Протянул руку. Хотел коснуться чёрного листочка. В последний момент отдёрнул руку. Решил не рисковать.
Заглянуть в проём не удавалось. Свет фонаря не проходил через него.
Тюрин замер. Прислушивался. Ему казалось, что бормотание шамана продолжается и настигает его даже в этой глубине. Нервно хохотнув, провёл языком по губам и тут же сплюнул — губы были затянуты тёмной слизью. Густая слюна повисла на подбородке. Профессор стал брезгливо тереть его рукавом, но только больше перепачкался.
Увидел, что под ногами суетятся чёрные муравьи. Они выбегали из-под зарослей плюща.
Неприятно было думать о том, что дальше, за проёмом, зарослей и муравьёв будет больше.
— Гадость какая. Сюда бы с дихлофосом прийти, — хихикнул профессор.
Он теперь стоял с открытым ртом. Слюна текла по подбородку, свешивалась густой жижей. Тянулась вниз.
Тюрин приблизил фонарь вплотную к стене. Увидел, что она покрыта узорами. Они совсем не были похожи на те, что профессор видел раньше. Другая, более насыщенная, строгая манера. Их явно сделали не урухи.
— Ворон… Большой ворон. Змей. Он… кажется, обвил мощёную дорогу. И дерево. Большое дерево жизни? Что это значит?
Дышать в тумане было неприятно. Тюрин понимал, что нужно идти дальше. Никак не решался сделать первый шаг в проём. Просовывал туда фонарь, но тот сразу глох, захлёбывался в собственном свете.
Занёс ногу. Нащупал опору. Подумал, что и тут могут быть ступеньки.
Зашёл внутрь. Включал и выключал фонарь, но разницы не увидел.

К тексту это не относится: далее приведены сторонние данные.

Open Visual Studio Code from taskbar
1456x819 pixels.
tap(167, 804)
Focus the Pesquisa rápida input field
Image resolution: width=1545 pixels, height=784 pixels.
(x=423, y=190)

Обернулся. Проёма позади не было. Только мрак. Испугавшись, дёрнулся. Ноги, неожиданно слабые, подвели. Тюрин упал. И никак не мог понять, лежит ли на дне или катится под откос. Потерял всякую ориентацию. Раскидывал руки, хватался за что-то липкое. Потерял фонарь. Стал отчаянно искать его на ощупь. Темнота становилась всё более тёплой и тяжёлой. В какой-то момент все звуки оборвались. Профессор замер. В его глазах отразился огонёк далёкого света.
— Не может быть…
Тюрин больше никуда не падал. Но и встать не мог. Не чувствовал ни ног, ни рук. Уронил очки. Утонул или просто лежал на камнях. Тело пропало. И только тихий огонёк играл в его глазах.